Call waiting: Legislative audit finds Utah’s largest emergency dispatch center is too slow
SALT LAKE CITY — Utah’s largest emergency dispatch center isn’t meeting national standards. That’s according to a recent legislative audit that looked at data from the past five years.
Legislative audit says callers are left waiting
The standards regarding how fast dispatchers should answer calls are set by the National Emergency Number Association. The association has determined that dispatchers should answer 90% of their calls within 15 seconds and 95% of their calls within 20 seconds.
A legislative audit, released Tuesday, found the Salt Lake Valley Emergency Communications Center (VECC) is falling short of that mark. They say thousands of callers every year are forced to wait more than a minute in order to report their emergency.

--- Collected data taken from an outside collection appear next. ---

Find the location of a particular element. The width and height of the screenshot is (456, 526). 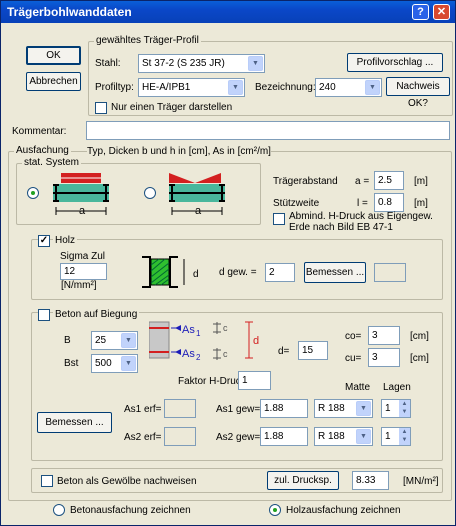

designation-value: 240 is located at coordinates (328, 88).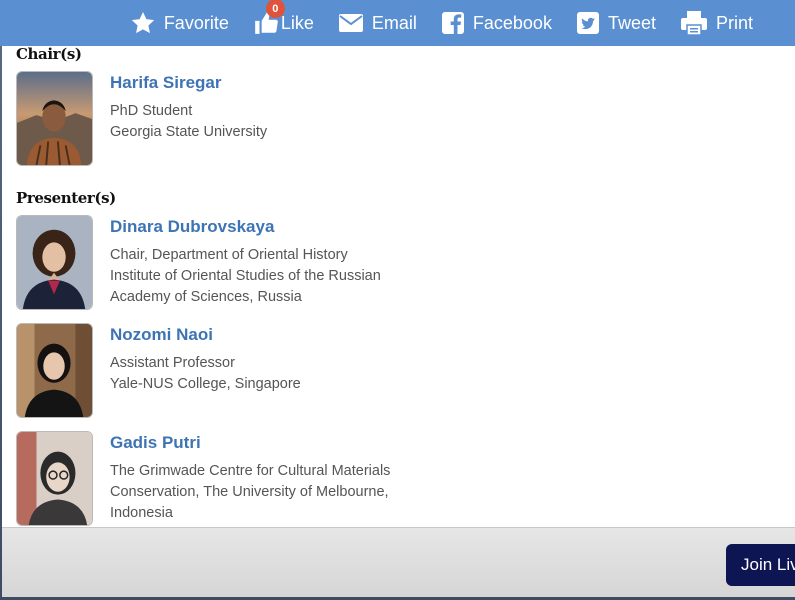 Image resolution: width=795 pixels, height=600 pixels. I want to click on envelope-icon, so click(351, 23).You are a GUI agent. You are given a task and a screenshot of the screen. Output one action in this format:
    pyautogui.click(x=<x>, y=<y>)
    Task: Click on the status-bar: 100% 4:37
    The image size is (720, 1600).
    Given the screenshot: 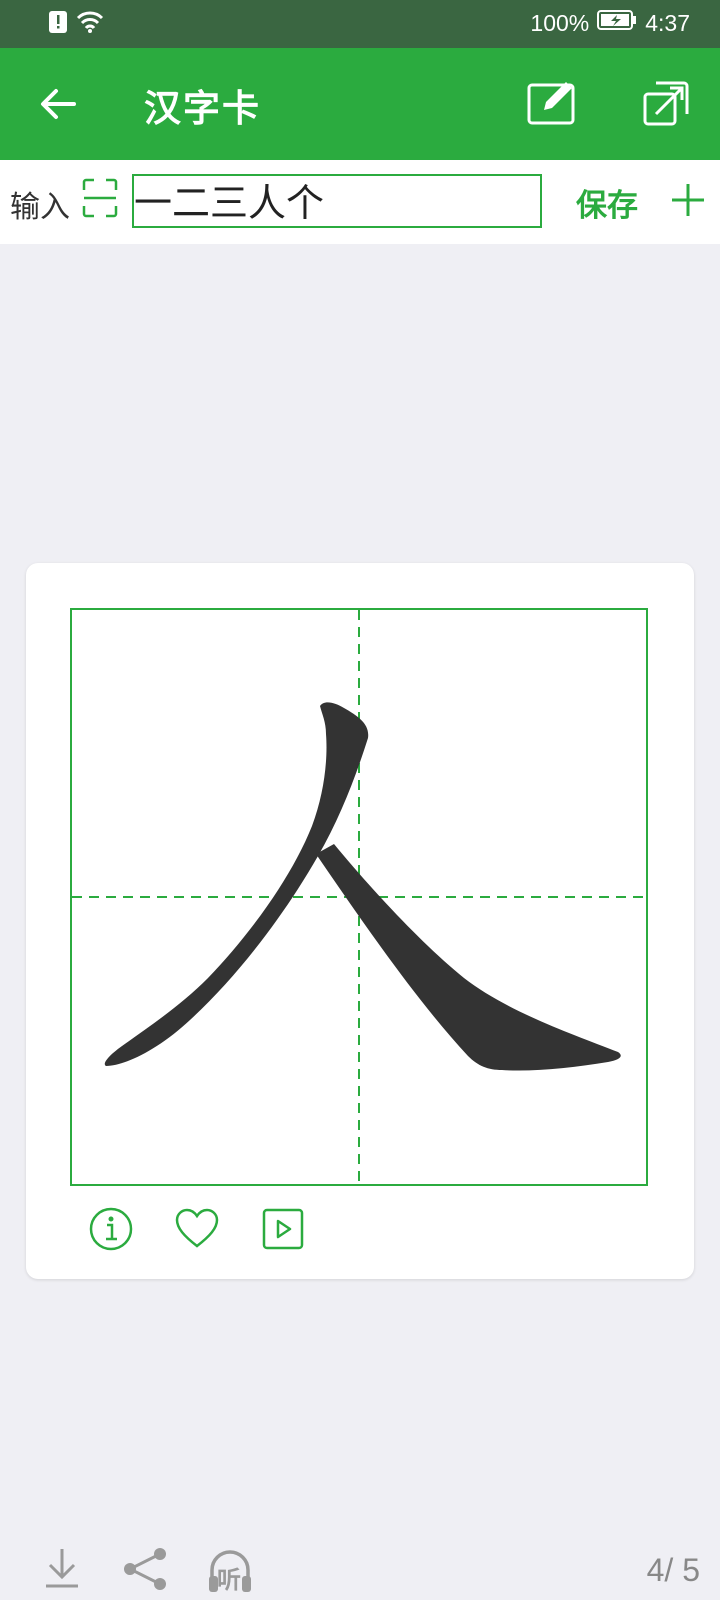 What is the action you would take?
    pyautogui.click(x=360, y=24)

Specifically, in 2019 alone, the report stated that 17,562 people calling 911 waited more than one minute before someone answered their call.

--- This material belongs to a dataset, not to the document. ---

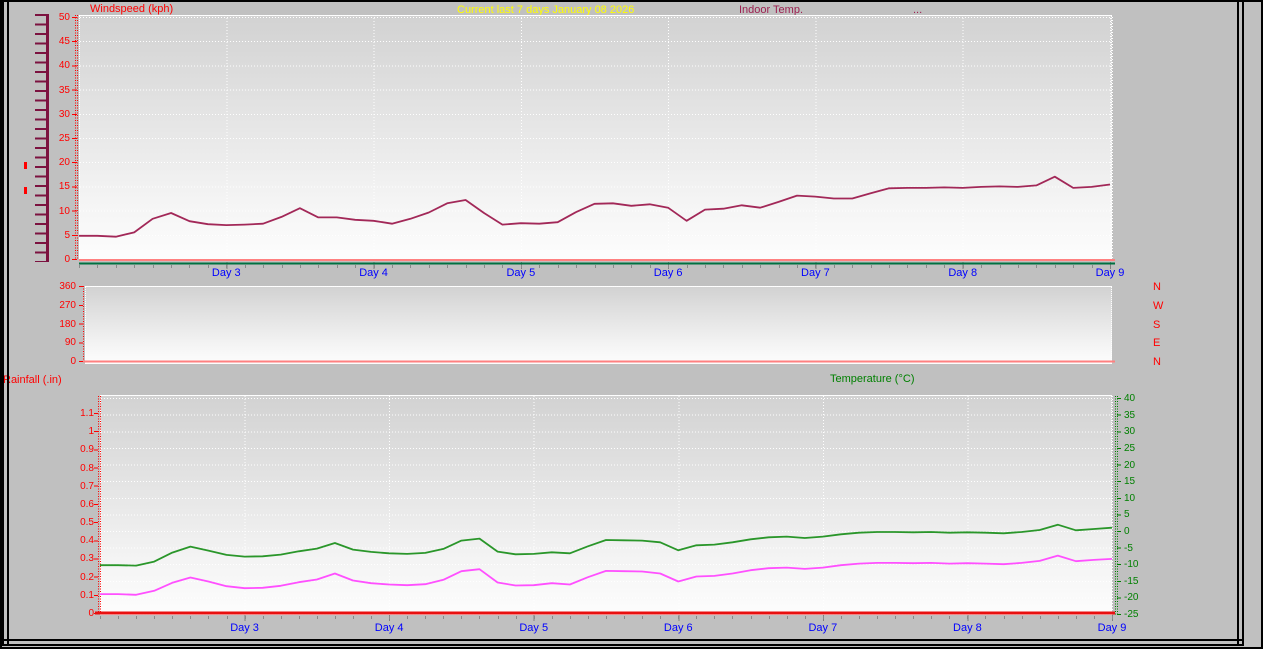 This screenshot has height=649, width=1263. I want to click on rainfall-temperature-xtick-label: Day 6, so click(678, 628).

A potentially dangerous problem
In fact, in no single month over the past 5 years has the center met the national standards. The report is recommending that VECC set performance standards in hopes of improving 911 call answering times.
“In situations where people are seeking emergency assistance with police, fire, or medical needs, delayed response is both frustrating and potentially dangerous for callers,” the audit states.
The Utah Department of Health agrees with the audit and additionally would revise administrative rules to include staffing minimums.
VECC officials recognize the “weaknesses that are present,” according to a response letter signed by executive director Scott Ruf and Dan Petersen, chairperson of the Board of Trustees. According to them, officials have tried to fix the issues “well before this audit called out [the] problems.”
The audit found the Beaver County Sheriff, San Juan County Sheriff, Weber Area 911 and Rich County Sheriff were also briefly out of compliance. Although, they all answered the vast majority of their calls within the 20-second threshold more than 90% of the time.